Everyone loves an open-door policy. But earlier this week I saw a different take on the phrase.

Sitting at a red light in traffic, a young couple walked across in front of my car. Holding hands, they stepped into the parking lot. It was then I saw a different open-door policy play out.

Instead of each walking to their respective doors, he walked with the young woman around the front of the car and around her door. Reaching down, he opened the door wide and stepped aside for her to get in. And only when he was sure she was comfortably settled in did he close the door. He then walked back around the car and got in.

To some this 15-seconds of life might not seem particularly noteworthy. But I can assure you there are plenty of us out there who are seeing less and less of what we once considered common courtesy.
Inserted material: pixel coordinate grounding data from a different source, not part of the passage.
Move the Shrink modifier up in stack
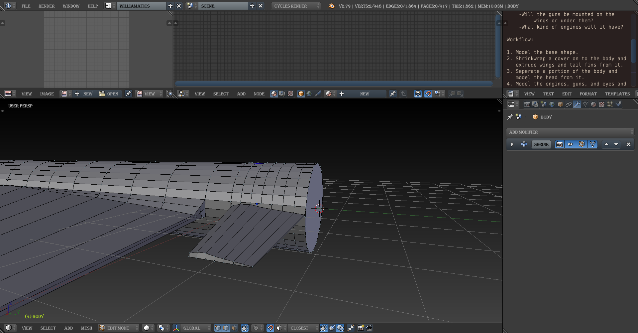 (606, 144)
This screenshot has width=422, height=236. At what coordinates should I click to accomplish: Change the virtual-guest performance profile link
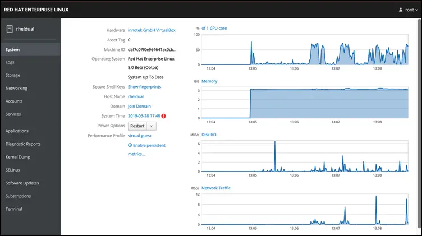point(139,136)
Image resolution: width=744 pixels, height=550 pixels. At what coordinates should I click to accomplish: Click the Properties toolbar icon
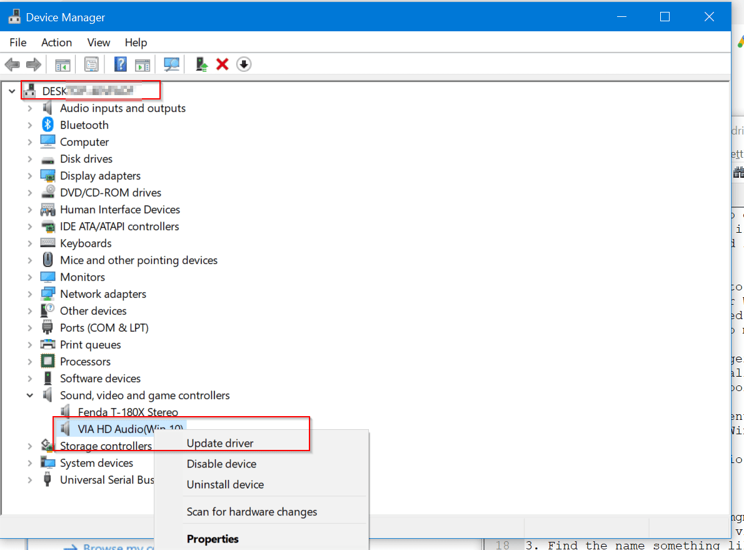(91, 64)
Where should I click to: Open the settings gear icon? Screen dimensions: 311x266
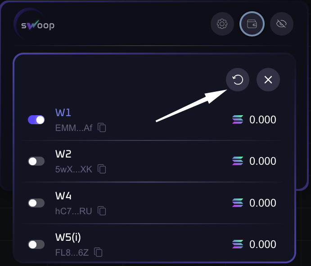tap(222, 24)
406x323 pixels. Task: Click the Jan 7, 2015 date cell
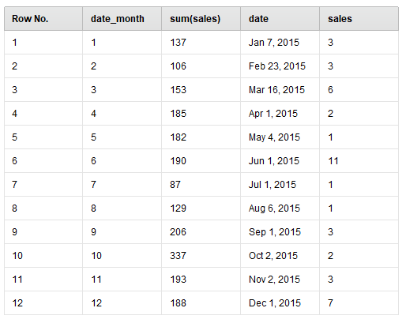280,43
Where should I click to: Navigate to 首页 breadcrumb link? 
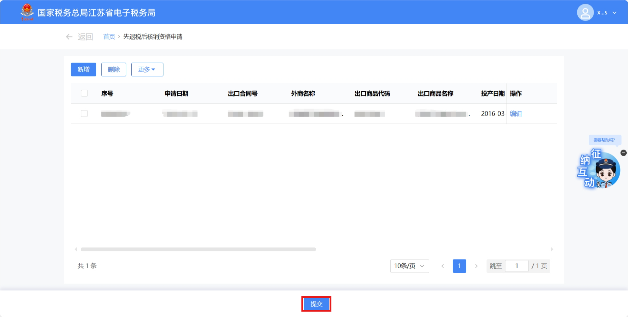[109, 37]
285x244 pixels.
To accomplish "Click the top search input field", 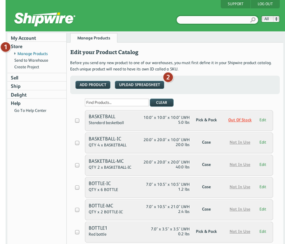I will point(213,20).
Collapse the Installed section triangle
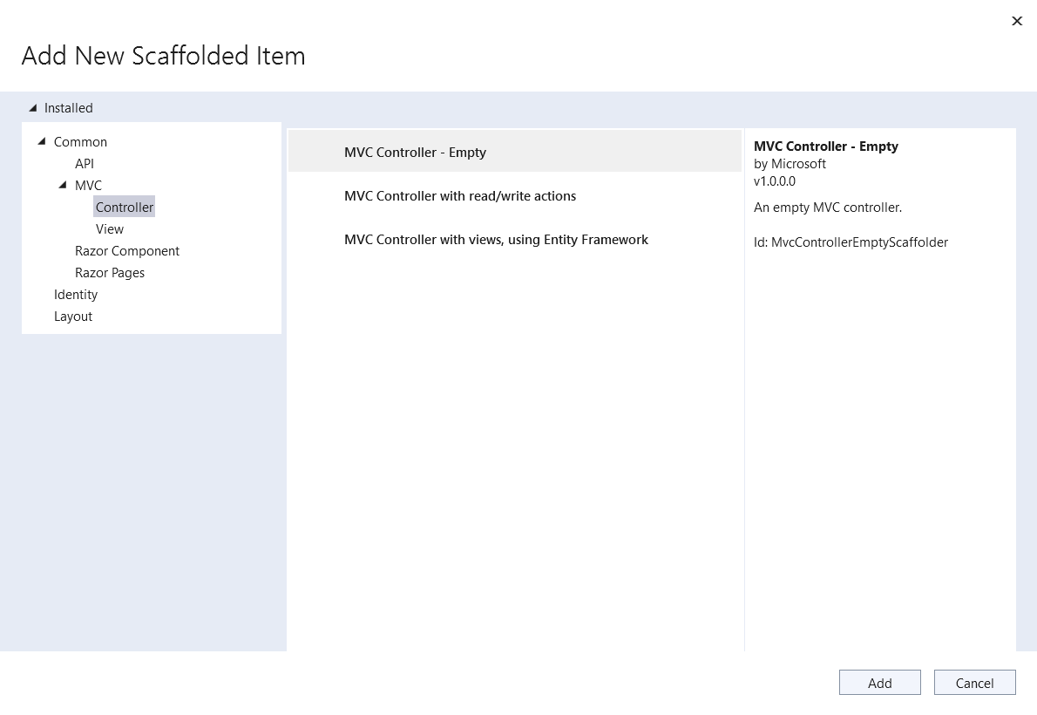This screenshot has width=1037, height=715. point(33,108)
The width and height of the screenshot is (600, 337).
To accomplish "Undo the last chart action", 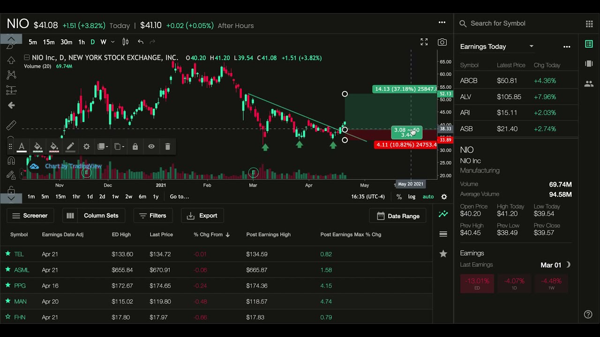I will (x=141, y=42).
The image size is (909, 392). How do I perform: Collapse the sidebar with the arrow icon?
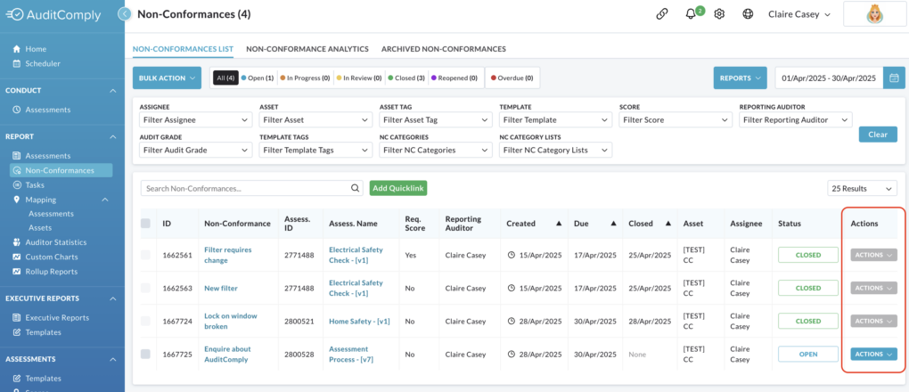(x=124, y=14)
This is not about gender, but rather respect.

My wife and I have a son and a daughter. And for our entire lives, we’ve encouraged them to treat each other with respect based on reverence instead of perceived weakness or thinking less of the other. Chromosomes are never an excuse to treat another with anything other than the utmost respect or extending opportunities.

The best thing about raising both a son and daughter was the opportunity to teach through example. And we believe teaching respect should begin at home – giving our children a front row seat to what we hoped they would one day carry forward. And in our house, even the simple act of passing the scalloped potatoes was to include a please and thank you.
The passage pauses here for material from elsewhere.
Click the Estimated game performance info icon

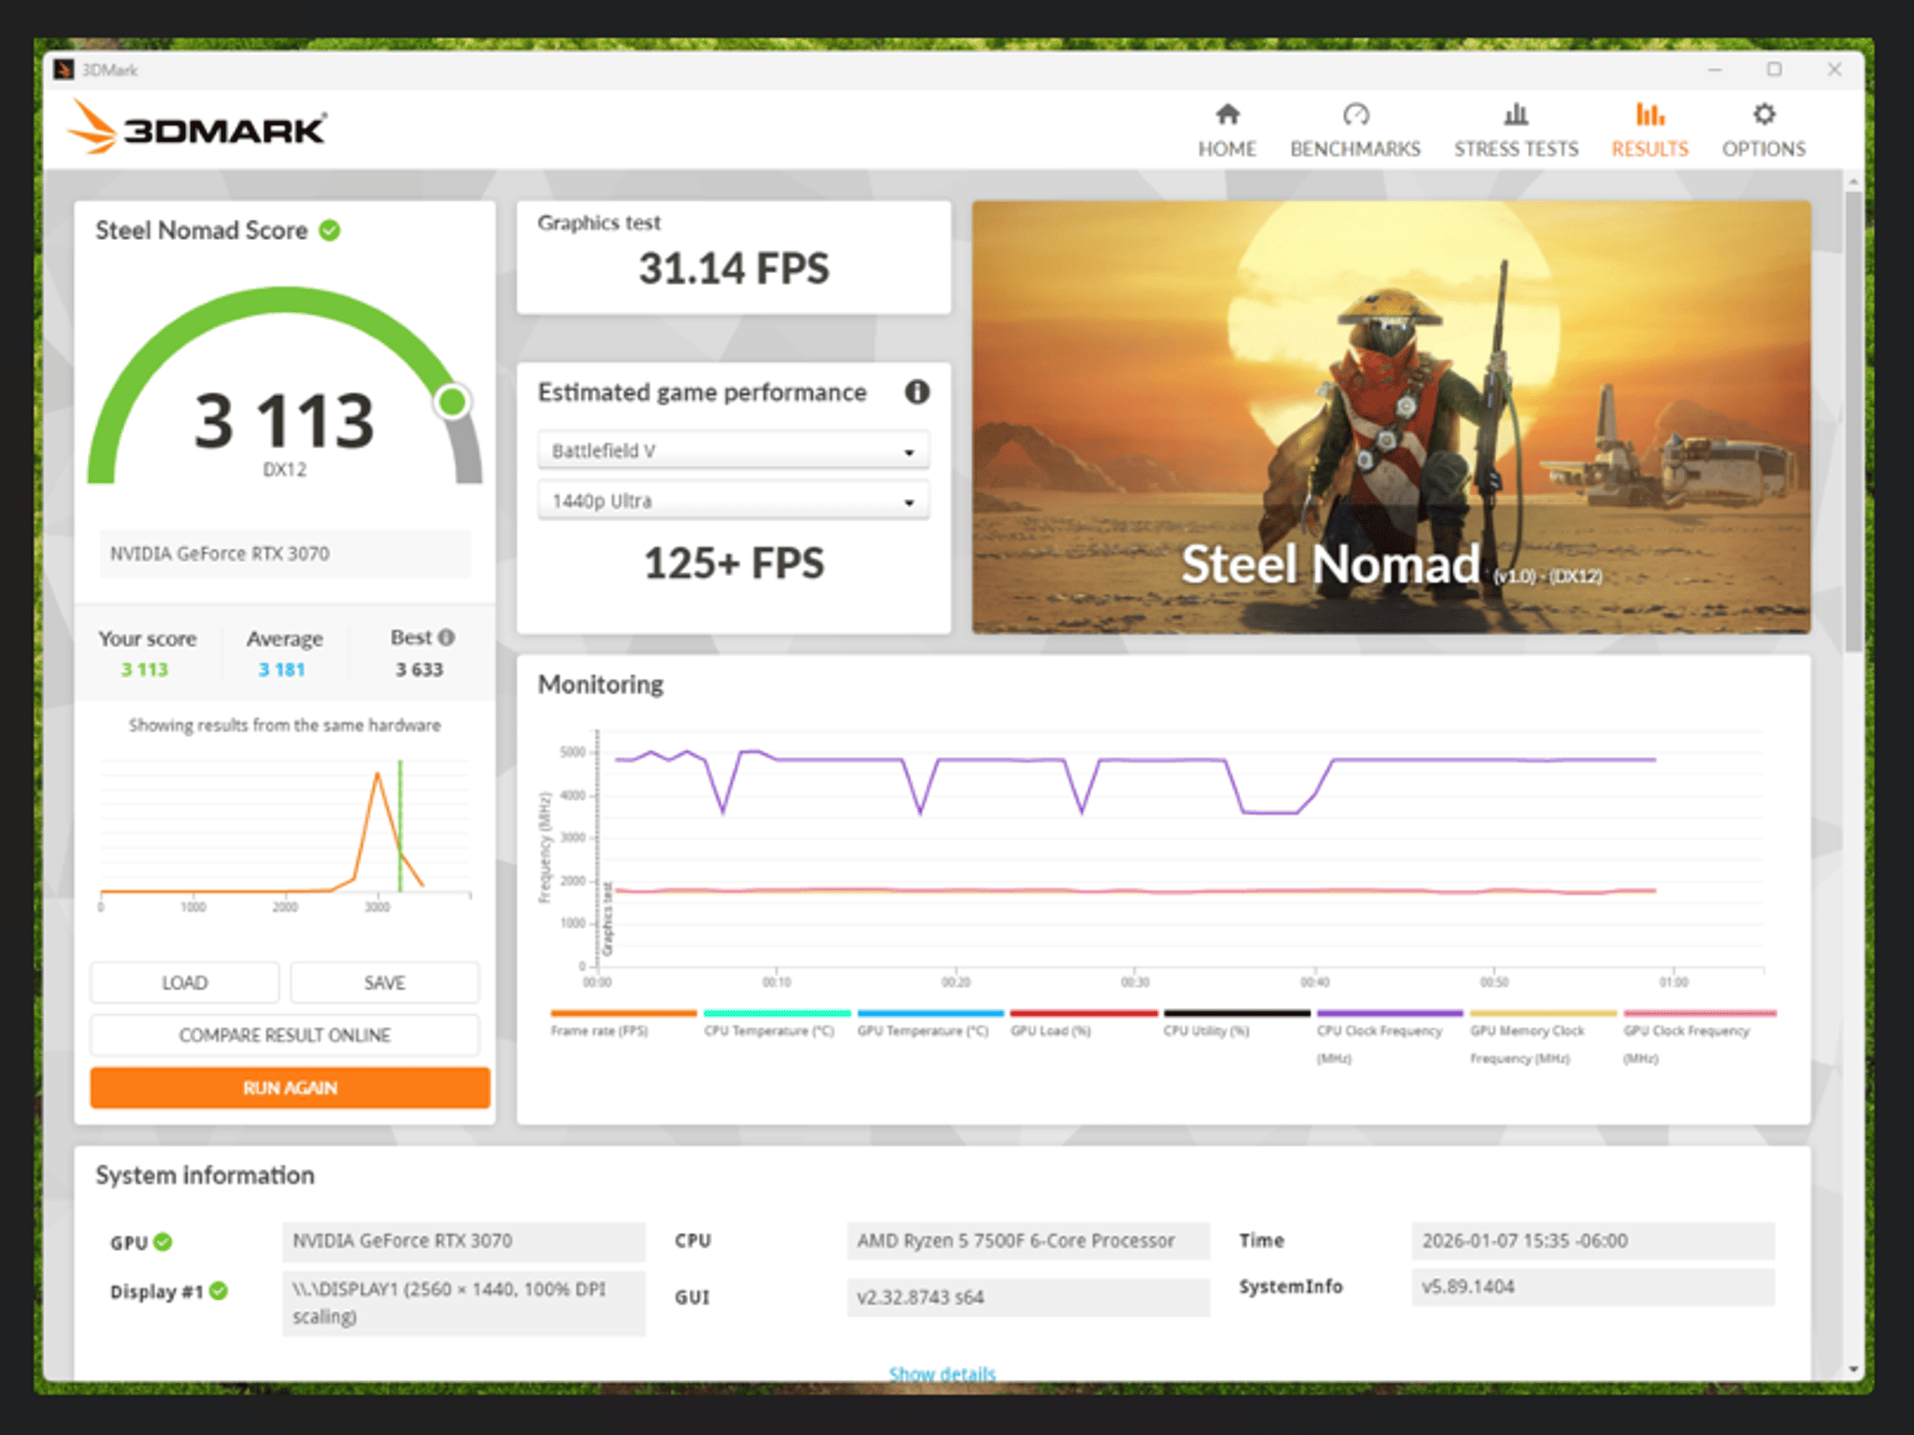[917, 391]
As kids, they plain wore out the words thank you and please. When particularly young we even ignored requests without the critical word. We hoped doing so would painlessly allow them to become adults who never found themselves having to remember to practice the basics tenants of respectful manners in any given situation.

I have always opened the door for my wife – beginning on our first date. Not because she couldn’t do it herself or I felt like as the male it was my job to open a door for her, but because I never wanted to miss an opportunity to show her how much I valued and respected her in my life. This is not about gender, but me wanting her to know how lucky I feel that she is letting me be a part of her universe. Being with her made me happy and a better person. Why wouldn’t I do everything I could to let her know?

This young couple reminded me of the journey. Our kids are both now adults. And I can say each understands the value of treating others with respect.

And the lessons must have taken root as my daughter once stood next to the car door while on a date and told the former boyfriend “this door isn’t going to open itself.”